>> Start Record list

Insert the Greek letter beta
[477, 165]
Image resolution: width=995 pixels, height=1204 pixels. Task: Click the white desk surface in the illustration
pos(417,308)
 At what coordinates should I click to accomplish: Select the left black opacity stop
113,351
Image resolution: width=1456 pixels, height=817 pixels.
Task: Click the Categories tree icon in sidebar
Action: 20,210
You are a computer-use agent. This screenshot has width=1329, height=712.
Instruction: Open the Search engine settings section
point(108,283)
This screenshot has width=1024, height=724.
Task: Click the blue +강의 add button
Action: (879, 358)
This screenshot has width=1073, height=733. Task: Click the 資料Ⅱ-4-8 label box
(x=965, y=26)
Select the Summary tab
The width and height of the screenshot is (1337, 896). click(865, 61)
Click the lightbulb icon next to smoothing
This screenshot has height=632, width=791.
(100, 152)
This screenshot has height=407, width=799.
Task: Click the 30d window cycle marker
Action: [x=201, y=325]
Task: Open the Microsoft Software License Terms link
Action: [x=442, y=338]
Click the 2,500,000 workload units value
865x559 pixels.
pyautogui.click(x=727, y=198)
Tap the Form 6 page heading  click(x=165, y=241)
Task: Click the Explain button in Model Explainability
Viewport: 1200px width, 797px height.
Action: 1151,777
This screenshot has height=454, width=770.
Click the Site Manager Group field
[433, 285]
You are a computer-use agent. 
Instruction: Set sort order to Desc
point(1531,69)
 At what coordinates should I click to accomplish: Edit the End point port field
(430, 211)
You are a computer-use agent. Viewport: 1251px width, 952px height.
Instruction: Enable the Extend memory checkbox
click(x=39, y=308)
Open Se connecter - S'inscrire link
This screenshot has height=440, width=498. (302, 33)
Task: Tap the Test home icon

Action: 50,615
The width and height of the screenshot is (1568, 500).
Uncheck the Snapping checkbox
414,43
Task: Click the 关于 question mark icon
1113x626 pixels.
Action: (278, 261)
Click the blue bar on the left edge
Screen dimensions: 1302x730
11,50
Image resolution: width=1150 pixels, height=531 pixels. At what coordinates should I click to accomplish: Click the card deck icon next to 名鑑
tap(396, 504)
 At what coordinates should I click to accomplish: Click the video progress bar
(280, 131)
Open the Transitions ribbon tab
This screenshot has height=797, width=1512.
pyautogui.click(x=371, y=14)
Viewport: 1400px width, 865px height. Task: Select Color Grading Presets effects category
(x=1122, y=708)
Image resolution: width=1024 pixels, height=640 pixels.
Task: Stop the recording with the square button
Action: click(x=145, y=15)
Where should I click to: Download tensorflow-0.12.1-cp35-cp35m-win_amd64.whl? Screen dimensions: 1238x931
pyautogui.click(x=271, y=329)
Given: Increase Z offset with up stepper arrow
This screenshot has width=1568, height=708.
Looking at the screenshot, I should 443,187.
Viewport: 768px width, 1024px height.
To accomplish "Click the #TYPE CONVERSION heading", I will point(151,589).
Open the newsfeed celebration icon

>> End Record list

* **Task details**
Reproduce every one of the records above verbatim, line for line.

* **Answer to the task**
Insert the Greek letter beta
[477, 165]
Image resolution: width=995 pixels, height=1204 pixels. Task: Click the white desk surface in the illustration
pos(417,308)
 At what coordinates should I click to accomplish: Select the left black opacity stop
113,351
Image resolution: width=1456 pixels, height=817 pixels.
Task: Click the Categories tree icon in sidebar
Action: 20,210
You are a computer-use agent. This screenshot has width=1329, height=712.
Instruction: Open the Search engine settings section
point(108,283)
This screenshot has width=1024, height=724.
Task: Click the blue +강의 add button
Action: (879, 358)
This screenshot has width=1073, height=733. Task: Click the 資料Ⅱ-4-8 label box
(x=965, y=26)
Select the Summary tab
The width and height of the screenshot is (1337, 896). click(865, 61)
Click the lightbulb icon next to smoothing
This screenshot has height=632, width=791.
(100, 152)
This screenshot has height=407, width=799.
Task: Click the 30d window cycle marker
Action: [x=201, y=325]
Task: Open the Microsoft Software License Terms link
Action: [x=442, y=338]
Click the 2,500,000 workload units value
865x559 pixels.
pyautogui.click(x=727, y=198)
Tap the Form 6 page heading  click(x=165, y=241)
Task: Click the Explain button in Model Explainability
Viewport: 1200px width, 797px height.
Action: 1151,777
This screenshot has height=454, width=770.
Click the Site Manager Group field
[433, 285]
You are a computer-use agent. 
Instruction: Set sort order to Desc
point(1531,69)
 At what coordinates should I click to accomplish: Edit the End point port field
(430, 211)
You are a computer-use agent. Viewport: 1251px width, 952px height.
Instruction: Enable the Extend memory checkbox
click(x=39, y=308)
Open Se connecter - S'inscrire link
This screenshot has height=440, width=498. (302, 33)
Task: Tap the Test home icon

Action: 50,615
The width and height of the screenshot is (1568, 500).
Uncheck the Snapping checkbox
414,43
Task: Click the 关于 question mark icon
1113x626 pixels.
Action: (278, 261)
Click the blue bar on the left edge
Screen dimensions: 1302x730
11,50
Image resolution: width=1150 pixels, height=531 pixels. At what coordinates should I click to accomplish: Click the card deck icon next to 名鑑
tap(396, 504)
 At what coordinates should I click to accomplish: Click the video progress bar
(280, 131)
Open the Transitions ribbon tab
This screenshot has height=797, width=1512.
pyautogui.click(x=371, y=14)
Viewport: 1400px width, 865px height. Task: Select Color Grading Presets effects category
(x=1122, y=708)
Image resolution: width=1024 pixels, height=640 pixels.
Task: Stop the recording with the square button
Action: click(x=145, y=15)
Where should I click to: Download tensorflow-0.12.1-cp35-cp35m-win_amd64.whl? Screen dimensions: 1238x931
pyautogui.click(x=271, y=329)
Given: Increase Z offset with up stepper arrow
This screenshot has width=1568, height=708.
Looking at the screenshot, I should 443,187.
Viewport: 768px width, 1024px height.
To accomplish "Click the #TYPE CONVERSION heading", I will point(151,589).
Open the newsfeed celebration icon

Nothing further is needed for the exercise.